This application is a continuation of U.S. application Ser. No. 13/267,039 filed Oct. 6, 2011, which is a divisional of U.S. application Ser. No. 10/590,563 (now U.S. Pat. No. 8,066,076) filed Dec. 13, 2007, which is a U.S. National Phase Application of PCT/GB2005/000725 filed Feb. 25, 2005, which claims the benefit of U.S. Provisional Application No. 60/548,727 filed Feb. 26, 2004, all of which are incorporated herein by reference in their entireties for all purposes.

BACKGROUND

This invention relates in general to subsea well production, and in particular to a connection system for connecting flow interface equipment, such as a pump to a subsea Christmas tree assembly.

DESCRIPTION OF RELATED ART

A subsea production facility typically comprises a subsea Christmas tree with associated equipment. The subsea Christmas tree typically comprises a choke located in a choke body in a production wing branch. There may also be a further choke located in an annulus wing branch. Typically, well fluids leave the tree via the production choke and the production wing branch into an outlet flowline of the well. However, in such typical trees, the fluids leave the well unboosted and unprocessed.

BRIEF SUMMARY

According to a first aspect of the present invention there is provided an apparatus for connecting to a subsea wellbore, the wellbore having a manifold and a choke body, the apparatus comprising: a frame adapted to land on the manifold; a conduit system having a first end for connection to the interior of the choke body and a second end for connection to a processing apparatus; wherein the conduit system comprises a conduit means supported by the frame; wherein the frame comprises at least one frame member that is adapted to land on the manifold in a first stage of the connection and wherein the conduit means is adapted to be brought into fluid communication with the interior of the choke body in a second stage of the connection.

The two-stage connection provides the advantage that damage to the mating surfaces between the conduit means and the flow line of the tree assembly can be avoided whilst the frame is being landed, since at least a part of the frame is landed before the connection between the conduit means and the interior of the choke body is made up. Hence, the two-stage connection acts to buffer and protect the mating surfaces. The two-stage connection also protects the choke itself from damage whilst the frame is being landed; in particular, the mating surface of the choke is protected.

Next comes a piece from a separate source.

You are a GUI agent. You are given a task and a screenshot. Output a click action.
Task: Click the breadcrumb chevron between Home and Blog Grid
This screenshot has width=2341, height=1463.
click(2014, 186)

In some embodiments, processing apparatus e.g. multi-phase flow meters and pumps can be mounted on the frame and can be landed on the tree with the frame. Alternatively, the processing apparatus may be located remote from the tree, e.g. on a further subsea installation such as a manifold or a pile, and the frame may comprise connections for jumper conduits which can lead fluids to and from the remote processing apparatus.

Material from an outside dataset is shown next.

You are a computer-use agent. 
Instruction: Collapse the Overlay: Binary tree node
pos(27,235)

The processing apparatus allows well fluids to be processed (e.g. pressure boosted/injected with chemicals) at the wellhead before being delivered to the outlet flowline of the well. The invention may alternatively be used to inject fluids into the well using the outlet flowline as an inlet.

Often the processing apparatus, e.g. subsea pump, is flow meter, etc. is quite heavy and bulky. In embodiments where heavy/bulky apparatus is carried by the frame, the risk of damage to the mating surfaces between the conduit means and the flow line of the tree assembly is particularly great.

Optionally, the apparatus further comprises an actuating means mounted on the frame, the actuating means being adapted to bring the conduit means into fluid communication with the interior of the choke body. Typically, the actuating means comprises at least one hydraulic cylinder. Alternatively, the actuating means may comprise a cable or a screw jack which connects the conduit means to the frame, to control the movement of the conduit means relative to the frame.

The conduit means is not necessarily brought into direct communication with the choke body. In some embodiments (the first embodiment and the third embodiment below), the conduit means is connected with the interior of the choke body via a further, secondary conduit.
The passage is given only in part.